Background: Bidirectional stimulatory cross-talk was recently found to exist between activated T cells and airway smooth muscle (ASM) cells, a process that involves coligation of specific cellular adhesion-costimulatory molecules that results in the induction of proasthmatic-like changes in ASM responsiveness.
Objective: The present study examined whether the cooperative intercellular signaling between activated T cells and ASM cells is coupled to the induced expression and actions of IL-5 and IL-1beta.
Methods: Agonist-induced constrictor and relaxant responses were examined in rabbit ASM segments exposed to resting and anti-CD3-activated T cells in the absence and presence of either an anti-IL-5 receptor mAb or the recombinant human IL-1 receptor antagonist. In addition, mRNA and protein expression of IL-5 and IL-1beta were assayed under control and anti-CD3-stimulated conditions.

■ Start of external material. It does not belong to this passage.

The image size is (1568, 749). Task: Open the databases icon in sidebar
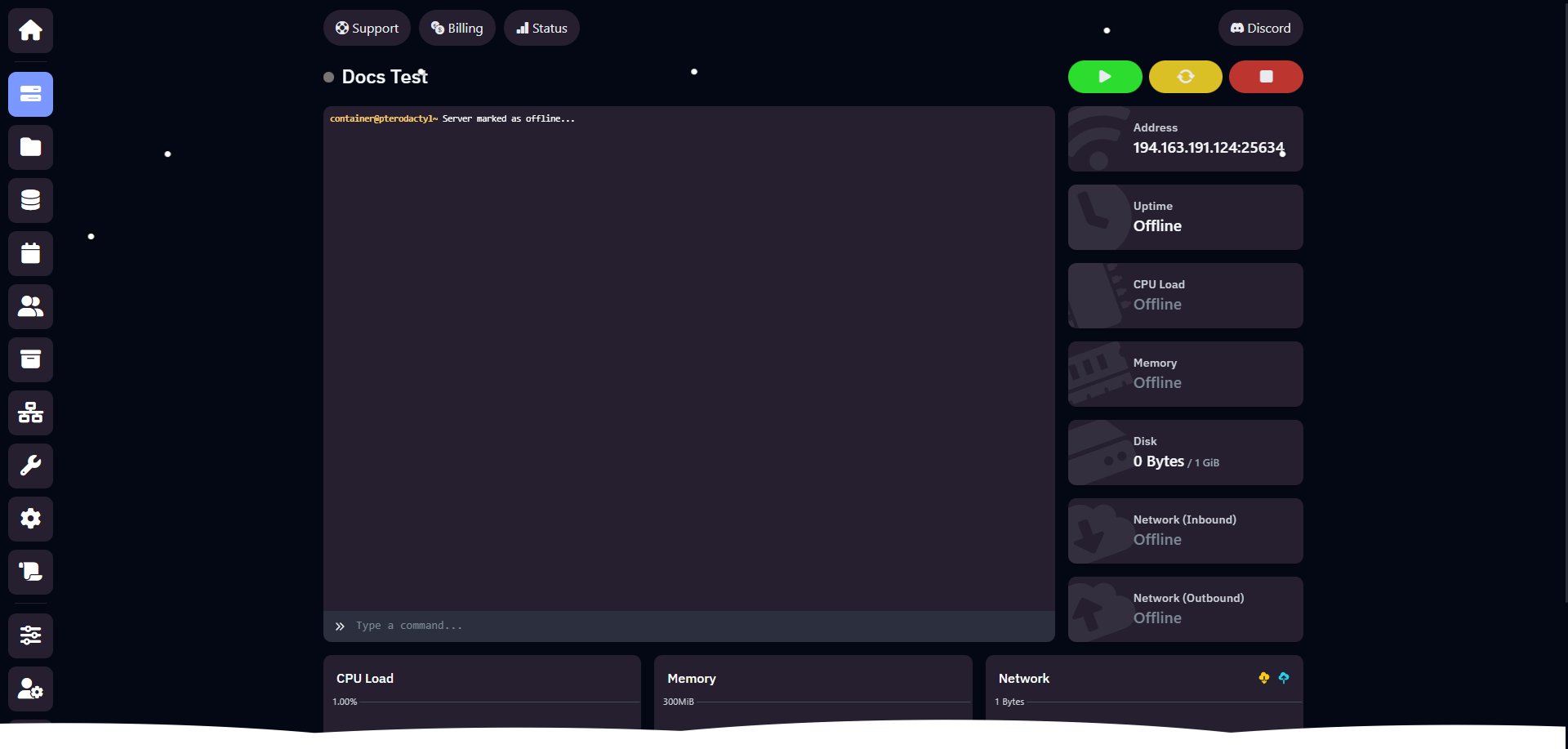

Results: Relative to inactive T cells, incubation of ASM tissues with anti-CD3-activated T cells induced proasthmatic-like changes in agonist-mediated ASM responsiveness. This T cell-induced perturbation in ASM responsiveness was ablated by pretreating the tissues with either an anti-IL-5 receptor mAb or IL-1 receptor antagonist. Moreover, exposure of ASM cells to anti-CD3-activated T cells elicited an initial increased mRNA expression and release of IL-5, followed by an enhanced expression and release of IL-1beta, and the induced release of these cytokines was prevented in ASM cells that were pretreated with an anti-IL-5 receptor mAb.
Conclusion: Collectively, these observations provide new evidence demonstrating that exposure of naive ASM cells to activated T cells induces the sequential release of IL-5 and IL-1beta from the ASM cells and that the latter cytokines act in an autocrine manner to elicit the proasthmatic phenotype of altered ASM responsiveness.